Slaughter is tired. At 74, he rarely turns down an interview or an invitation to speak. Exposure helps the memorial.

"I think I'm doing a terrible job," Slaughter told a reporter one morning after a run of interviews with the Washington Post , CBS and the History Channel. "I'd love to do a good job with you. It just seems like I'm leaving out a lot of good stuff. I'm tired of talking about it."

He doesn't take vacations. Important calls may come.

His phone rings all day. His fax machine, in his bedroom office, sometimes whirs away at 3 a.m. with a British D-Day veteran's reminiscences.

Slaughter has trouble sleeping anyhow, especially around the D-Day anniversary when he's talking about it a lot. He still fights in his sleep.

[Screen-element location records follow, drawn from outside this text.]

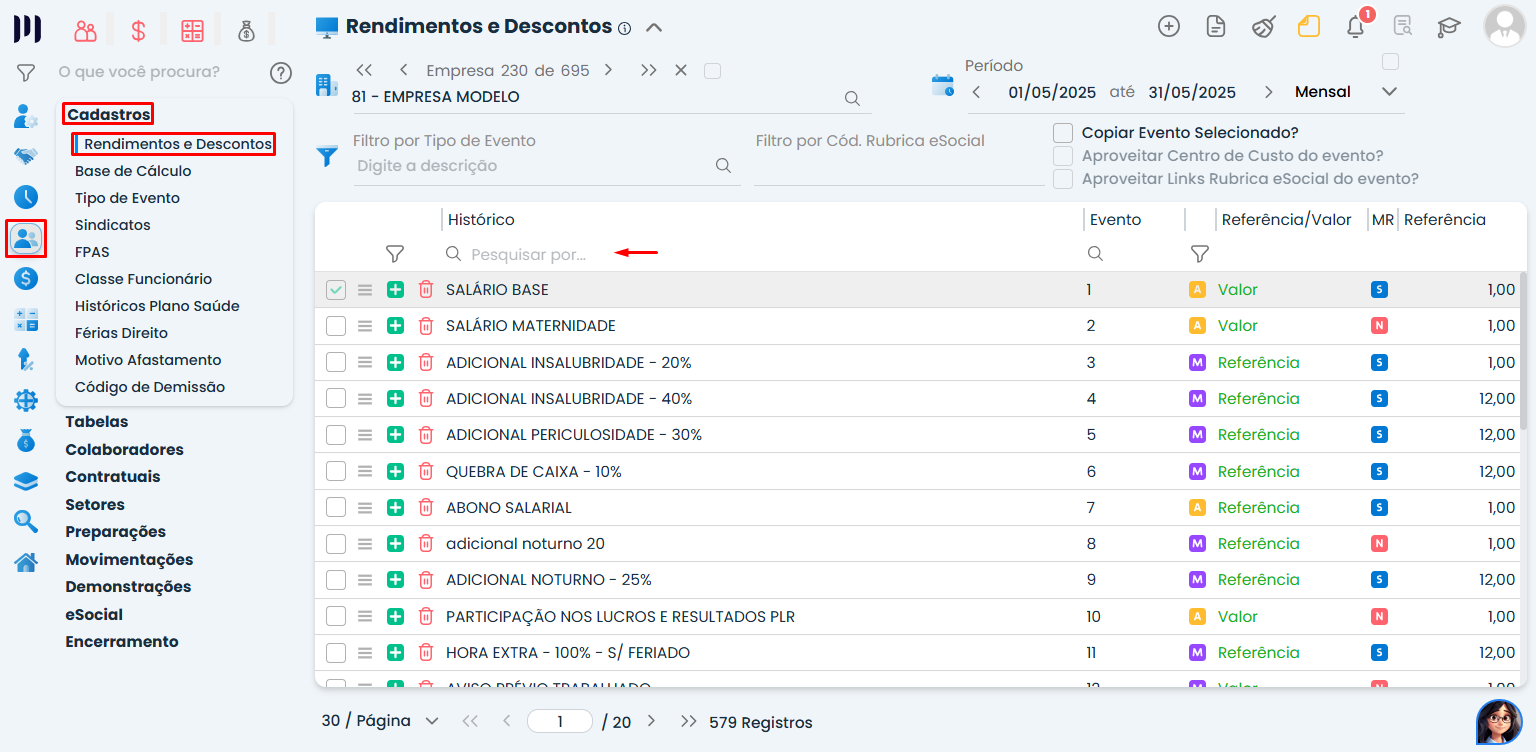Check the ADICIONAL INSALUBRIDADE - 20% row checkbox

336,362
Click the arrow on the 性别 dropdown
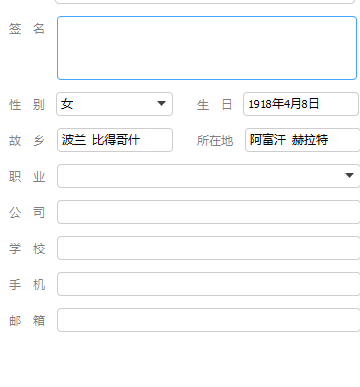This screenshot has width=360, height=387. pyautogui.click(x=161, y=104)
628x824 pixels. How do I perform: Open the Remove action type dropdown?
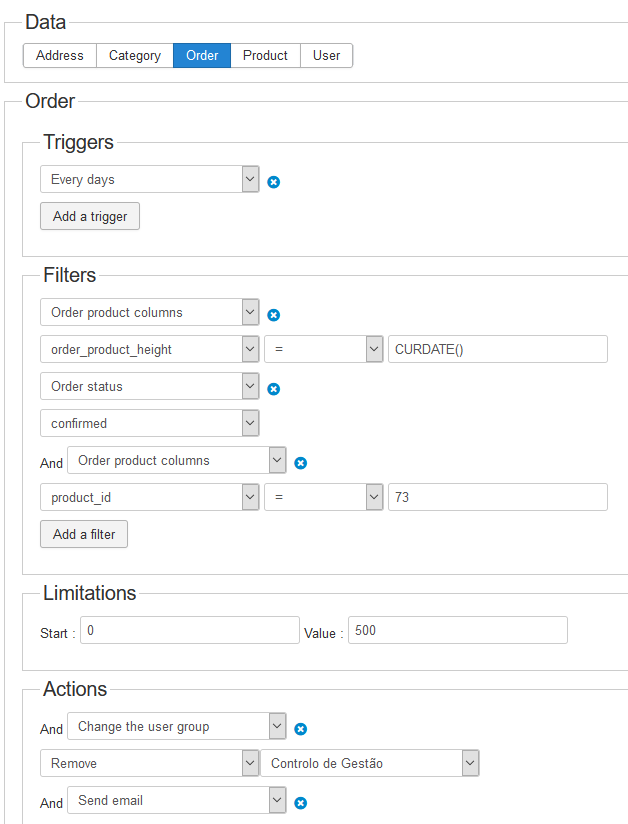(x=150, y=763)
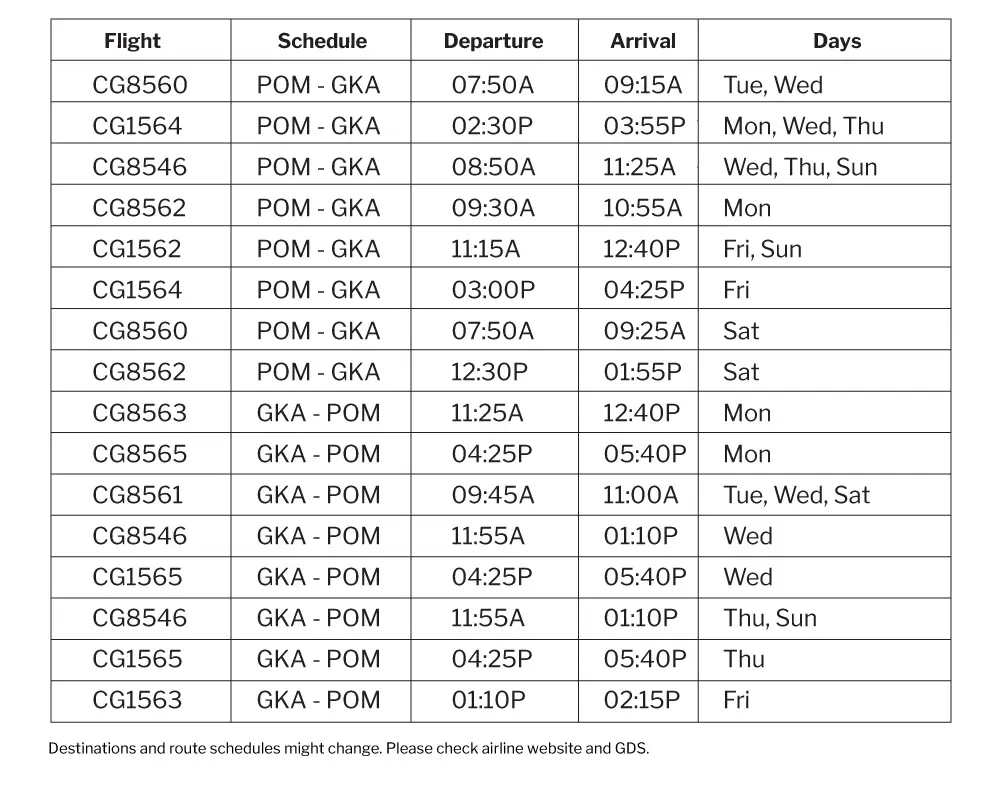Select flight number CG8563 cell
The image size is (1000, 787).
coord(140,413)
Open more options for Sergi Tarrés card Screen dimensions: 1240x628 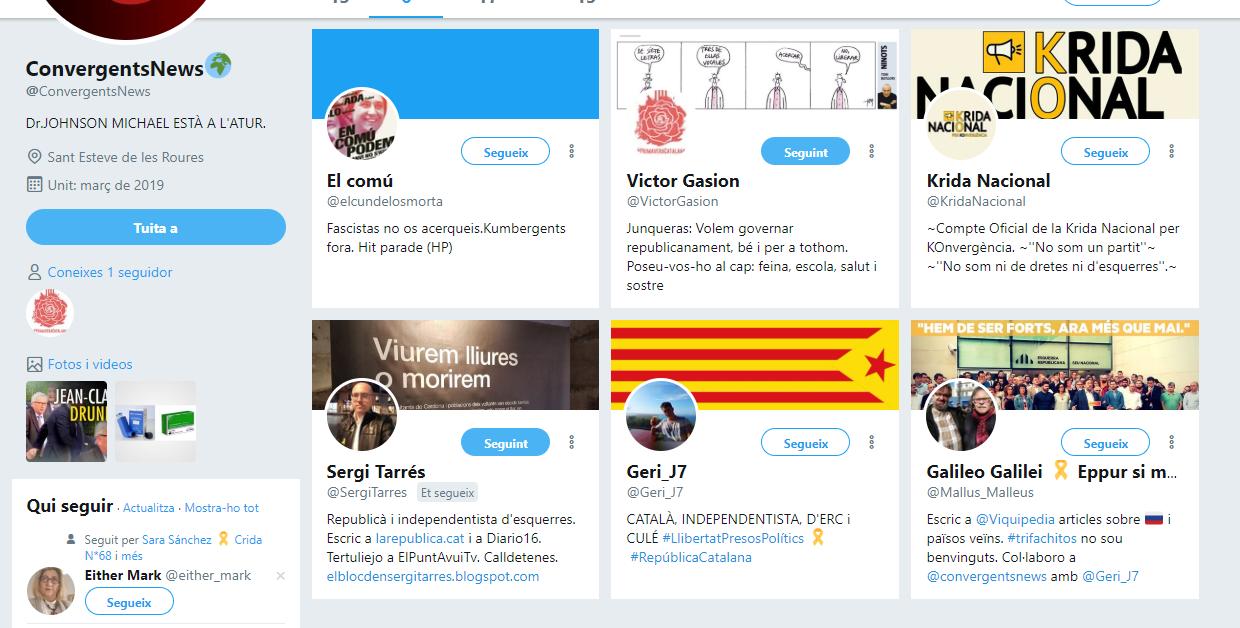point(572,442)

His back hurts from typing thank-you notes. As memorial foundation chairman - a position he finally accepted recently - he thanks people for every donation, however small.

He often works 40 hours a week and doesn't earn a dime. Postage, computer, fax, pencils, paper, long-distance phone calls - he pays for all that he needs in his job as chairman. Burrow, the director, says in the three years he's been in the job, Slaughter's asked for reimbursement for less than $50 in expenses.

Slaughter is pained when he talks about his family. He still can't talk with his sons, Bob Jr. and Hunter, about the war. He can talk more openly with strangers in the news media. He doesn't know why. He says he was hard on them when they were boys. He should have been a better dad. His face sags when he says his sons talk more with their mother about his wartime experiences than they do to him.

He has no time for hobbies. The seasoned walnut and cherry he collected for woodworking draw dust in his basement shop. He used to fish. Catching a big fish seemed like the most important thing in the world years ago. "I don't feel that way anymore," he said. "I think that fish deserves to live out his life, just like I want to live out mine."

Writing and history interest him more now.

And the D-Day memorial.

Comparing the memorial's progress to his battle route in World War II, he says the memorial is about as far along as Germany's Roer River, about the end of the war.

In France today, veterans will hold their annual D-Day service at Omaha
Beach American Cemetery.

A few words will honor the men who died, and someone will play taps.

Three men were selected to lay the D-Day wreath.

There will be a Medal of Honor winner from California, and a former Army chief of staff.

And there will be a long, tall staff sergeant from Roanoke named Bob Slaughter.